~10~

Hold up. What's this? Could it be...? Long awaited fluff? I guess you'll have to read to see!

Warning: mentions of past scars

Deceit pov
When the boy, I guess his name is Patton, left my house, I knew something was wrong. This kid is going to get himself killed. After a few seconds of doubts, I set off behind him. Let me get this clear, ghosts can travel. If you die and somehow win the ghost lottery, you can travel out of the place you die. I think it's the way that I was killed that turned me into a ghost, but I'm no expert. Anyway, I have just never found traveling interesting. I have only gone out once before, and that was to my own funeral. That was a party. I also attended my family's. Ever since that though, I've stayed in my house. What can I say? I hate people. But this gosh darn kid. I have no idea why I am doing this… maybe… maybe it's because he reminds me of how I was before I died. Helpless. Scared. Alone. Feeling worthless. Why can't I just get rid of him? I have become so soft! I am going to turn right around and forget all about him- oh crap! He just fell! I guess I can't go home now!

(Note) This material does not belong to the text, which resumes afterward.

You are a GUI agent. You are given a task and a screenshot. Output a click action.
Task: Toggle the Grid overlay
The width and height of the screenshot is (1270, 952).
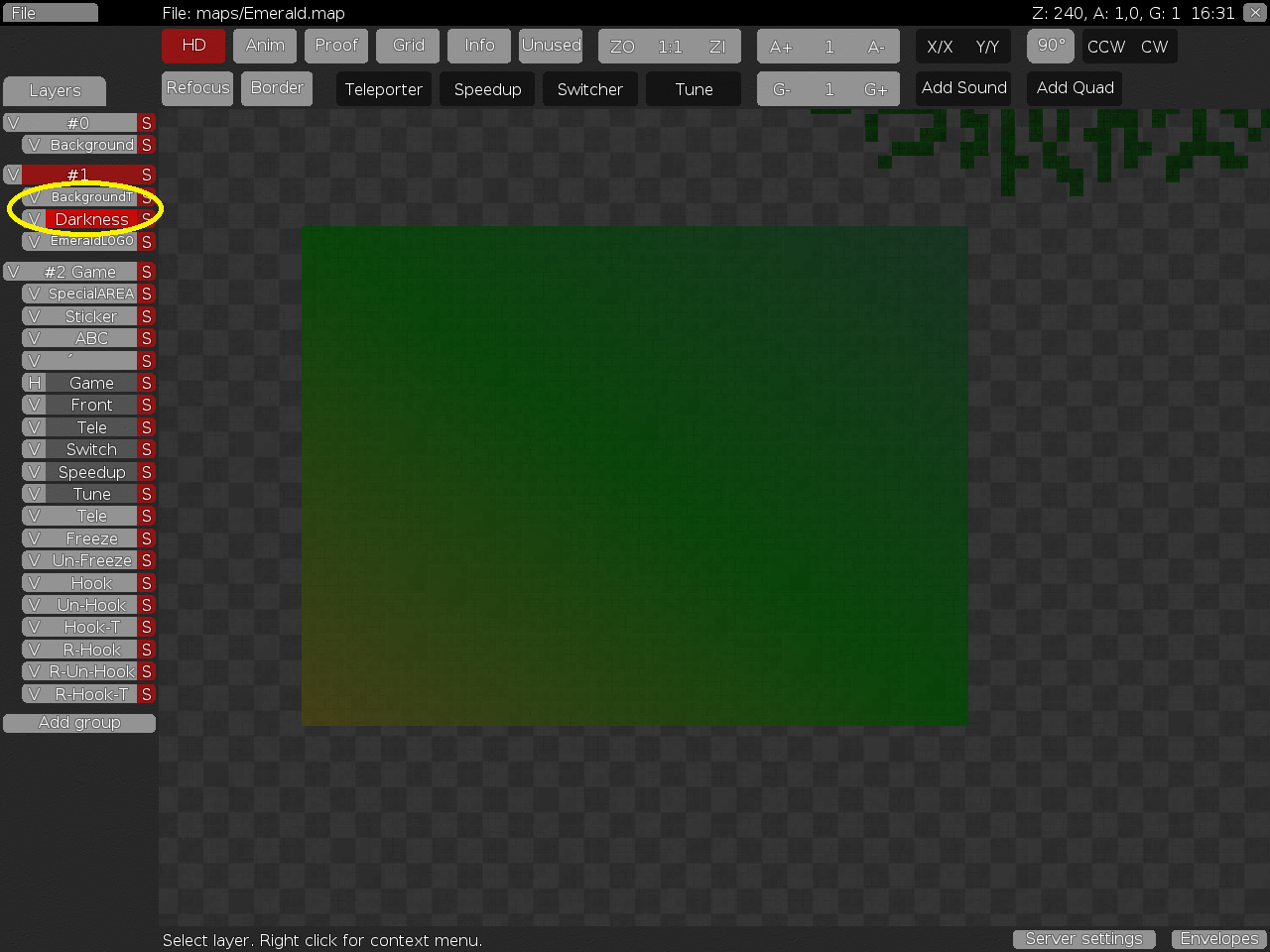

I almost help him, when a slim man in high heels comes running up. How can he run in those?! And how on earth is everyone else acting like that's fine?! I may have been in my house for the last one hundred fifty years, but fashion can't change that much, can it? 

Anyway, he ran up to Patton and called his name, which, I guess is a good sign that he isn't a stranger. He then grabbed a box from his pocket and held it up to his ear. He yelled something into it, then returned it to his pocket and walked over to a bench, Patton in his arms. He seemed to be waiting for something. I came down and sat next to them. Patton started muttering no's and sorry's and he kept saying how he won't do it again. I felt myself stifin. I know what this means. I have experienced this once myself as well, but not on this level. He truly is a fighter. I brush my invisible fingers through his curly blonde hair and look at his freckle covered face. The young man holding him shifted, causing Patton to yelp. It's worse than I thought. This poor boy. I need to help him.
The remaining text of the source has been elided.